By Siddhi Jain
Ace Pakistani actress Sarwat Gilani says that the ban on Pakistani artists in India is “a temporary phase that both the countries are going through” and emphasizes that “the people of the two countries don’t want this to happen”.
Sarwat, who also acted in Zee5 web series ‘Churails’, tells IANSlife in a telephonic interview: “It’s a temporary phase that both the countries are going through. I know that the people of the two countries don’t want this to happen. We have similar cultures, similar traditions, but because of these political setbacks, these things make our art and the love for art bounded by boundaries and borders. I feel it’s a phase and should go away hopefully, because music and art can’t be contained in a bottle or a box. It will make its way itself in due time. Inshallah!”
As part of her latest project, the cross-border actress will be seen reading veteran lyricist-poet Gulzaar’s short stories in the Zee Theatre multi-starrer show ‘Yaar Julahay’, which draws its name from a Gulzar poem. The episode will be screened at Tata sky Theatre in the coming week.

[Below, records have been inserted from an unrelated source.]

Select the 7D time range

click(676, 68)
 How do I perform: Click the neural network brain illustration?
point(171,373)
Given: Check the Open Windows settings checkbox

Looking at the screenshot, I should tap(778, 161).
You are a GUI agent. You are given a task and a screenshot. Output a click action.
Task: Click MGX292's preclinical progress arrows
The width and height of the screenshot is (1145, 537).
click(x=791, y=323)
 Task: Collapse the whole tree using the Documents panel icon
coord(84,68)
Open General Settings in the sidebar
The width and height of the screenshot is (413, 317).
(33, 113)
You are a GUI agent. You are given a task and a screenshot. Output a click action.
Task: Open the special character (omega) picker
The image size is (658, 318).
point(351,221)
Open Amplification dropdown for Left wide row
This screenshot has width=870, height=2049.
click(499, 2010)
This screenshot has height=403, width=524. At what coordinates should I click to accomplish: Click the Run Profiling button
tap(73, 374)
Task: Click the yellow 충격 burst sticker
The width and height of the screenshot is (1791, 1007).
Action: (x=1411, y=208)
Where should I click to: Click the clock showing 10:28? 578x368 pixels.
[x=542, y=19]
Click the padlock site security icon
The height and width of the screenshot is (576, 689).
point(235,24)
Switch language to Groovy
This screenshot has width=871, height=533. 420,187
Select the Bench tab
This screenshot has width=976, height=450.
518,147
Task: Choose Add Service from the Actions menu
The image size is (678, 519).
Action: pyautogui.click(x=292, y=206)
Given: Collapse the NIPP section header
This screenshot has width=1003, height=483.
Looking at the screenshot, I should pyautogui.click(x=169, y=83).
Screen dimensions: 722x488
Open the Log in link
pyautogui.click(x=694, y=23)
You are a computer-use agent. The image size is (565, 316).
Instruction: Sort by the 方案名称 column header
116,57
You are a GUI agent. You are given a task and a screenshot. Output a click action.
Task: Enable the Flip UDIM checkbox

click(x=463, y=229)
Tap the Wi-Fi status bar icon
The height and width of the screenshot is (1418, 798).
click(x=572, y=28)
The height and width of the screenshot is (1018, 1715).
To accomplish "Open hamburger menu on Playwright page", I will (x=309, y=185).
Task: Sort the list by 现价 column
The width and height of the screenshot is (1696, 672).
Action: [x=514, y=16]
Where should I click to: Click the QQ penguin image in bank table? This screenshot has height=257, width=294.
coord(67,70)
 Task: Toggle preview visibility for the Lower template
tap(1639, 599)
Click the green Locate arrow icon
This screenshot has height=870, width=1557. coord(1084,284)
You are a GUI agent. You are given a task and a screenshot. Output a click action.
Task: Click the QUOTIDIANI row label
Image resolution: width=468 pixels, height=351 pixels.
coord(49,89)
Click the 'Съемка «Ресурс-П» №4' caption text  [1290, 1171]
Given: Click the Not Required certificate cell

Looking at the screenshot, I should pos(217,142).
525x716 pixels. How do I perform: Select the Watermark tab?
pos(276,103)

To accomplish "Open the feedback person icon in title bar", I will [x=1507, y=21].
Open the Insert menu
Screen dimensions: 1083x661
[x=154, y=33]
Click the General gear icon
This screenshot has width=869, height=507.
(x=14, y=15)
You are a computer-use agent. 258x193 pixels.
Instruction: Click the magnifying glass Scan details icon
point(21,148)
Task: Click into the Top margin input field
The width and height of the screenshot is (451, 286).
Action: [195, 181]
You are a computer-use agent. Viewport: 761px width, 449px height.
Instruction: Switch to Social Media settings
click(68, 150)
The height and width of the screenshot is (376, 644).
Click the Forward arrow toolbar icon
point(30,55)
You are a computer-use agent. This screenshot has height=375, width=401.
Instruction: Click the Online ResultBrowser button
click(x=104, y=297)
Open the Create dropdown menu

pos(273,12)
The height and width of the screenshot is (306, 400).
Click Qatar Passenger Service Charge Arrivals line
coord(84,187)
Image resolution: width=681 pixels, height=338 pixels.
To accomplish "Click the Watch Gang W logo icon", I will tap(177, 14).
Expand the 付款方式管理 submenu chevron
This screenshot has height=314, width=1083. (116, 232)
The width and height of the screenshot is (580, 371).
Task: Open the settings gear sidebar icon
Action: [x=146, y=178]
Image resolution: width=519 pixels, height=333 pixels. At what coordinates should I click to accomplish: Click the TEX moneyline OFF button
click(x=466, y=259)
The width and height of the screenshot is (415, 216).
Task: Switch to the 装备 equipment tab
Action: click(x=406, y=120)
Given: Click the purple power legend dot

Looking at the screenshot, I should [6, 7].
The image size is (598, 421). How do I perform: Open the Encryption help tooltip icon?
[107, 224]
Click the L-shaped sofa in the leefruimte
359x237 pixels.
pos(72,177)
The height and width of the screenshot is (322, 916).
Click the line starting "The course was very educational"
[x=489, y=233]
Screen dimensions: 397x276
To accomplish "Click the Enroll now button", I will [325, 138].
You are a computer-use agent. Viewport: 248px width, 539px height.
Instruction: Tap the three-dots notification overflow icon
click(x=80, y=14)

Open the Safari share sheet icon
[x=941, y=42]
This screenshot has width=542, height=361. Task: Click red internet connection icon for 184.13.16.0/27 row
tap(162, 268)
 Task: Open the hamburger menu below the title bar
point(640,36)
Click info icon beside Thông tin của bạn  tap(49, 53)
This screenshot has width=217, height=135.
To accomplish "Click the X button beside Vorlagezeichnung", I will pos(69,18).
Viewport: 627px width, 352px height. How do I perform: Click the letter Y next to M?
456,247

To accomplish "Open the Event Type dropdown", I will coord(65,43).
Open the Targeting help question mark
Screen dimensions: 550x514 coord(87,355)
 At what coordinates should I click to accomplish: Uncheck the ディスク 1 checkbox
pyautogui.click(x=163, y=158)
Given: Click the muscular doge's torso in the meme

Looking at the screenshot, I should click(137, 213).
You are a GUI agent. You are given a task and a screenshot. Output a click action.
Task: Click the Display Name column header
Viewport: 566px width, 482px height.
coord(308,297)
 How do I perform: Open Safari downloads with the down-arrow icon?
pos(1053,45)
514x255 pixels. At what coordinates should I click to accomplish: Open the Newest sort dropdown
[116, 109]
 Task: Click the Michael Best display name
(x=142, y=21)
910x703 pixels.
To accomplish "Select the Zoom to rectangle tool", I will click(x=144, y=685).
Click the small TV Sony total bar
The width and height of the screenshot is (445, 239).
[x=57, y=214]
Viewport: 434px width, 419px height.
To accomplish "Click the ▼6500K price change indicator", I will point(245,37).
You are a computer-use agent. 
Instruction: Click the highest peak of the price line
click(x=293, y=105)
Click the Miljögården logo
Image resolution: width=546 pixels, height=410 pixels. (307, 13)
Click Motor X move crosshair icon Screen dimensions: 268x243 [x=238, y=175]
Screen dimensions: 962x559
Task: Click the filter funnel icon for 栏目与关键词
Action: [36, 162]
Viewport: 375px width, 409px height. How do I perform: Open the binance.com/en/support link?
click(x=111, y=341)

It is a series of dramatic readings of some of the Indian subcontinent’s best-known writers, including Gulzar, Saadat Hasan Manto, Ismat Chughtai, Munshi Premchand, Amrita Pritam, Qurratulain Haider, Balwant Singh, Asad Muhammad Khan, Ghulam Abbas, Rajinder Singh Bedi and Intezar Hussain. Its debut episode featured Pakistani actress Mahira Khan.
The first short story, ‘Sunset Boulevard’ is about Charulata, a once popular actress who is eagerly waiting to meet the writer of her biography, but to her surprise she discovers that the person is not the one whom she had expected. The second story, ‘Das Paisay’ is about Chuckoo, a kid who left his home and set out for nowhere on a train after fighting with his grandmother over ‘dus paisey’ (ten paisas) and realizes the value of dus ‘paisey’ in life.
Asked if she is an admirer of the poet-writer’s work, Sarwat shared: “Yes, I am. When we were little, I remember we weren’t allowed to watch movies so we would hear Gulzaar Sahab, Manto and Tagore. Gulzaar Sahab’s work really resonated with me because his work was literary fiction and popular fiction. Every story that he did evoked a couple of emotions and a couple of ideas. They were very real and they were about the ordinary man. That really clicked with the audience, the stories were about what we faced in our daily lives. They were very sensitive naturally. I also am very fond of his poetry. It was a really delightful surprise that I was offered to read a Gulzaar Sahab poetry. His stories in themselves are so beautiful that the artist doesn’t have to “so hard”.”
“The two stories were very contrasting. It was a very exciting opportunity.”
Asked about the recent demise of Indian actor Dilip Kumar, Sarwat shares: “It was a really sad news to wake up to. I think not just in India but globally, people recognised him as an institution, as an icon. He’s left us with a legacy of cinema that is an institution for all of us. It’s sad that one must leave this world eventually, but the kind of work he did, the kind of creativity he showed and the nuances he invented, for actors, it’s an institution. We all learnt so much from him. The finest of actors in Bollywood are now a reflection of his acting. He’s left so much to us, we’re so grateful to him.”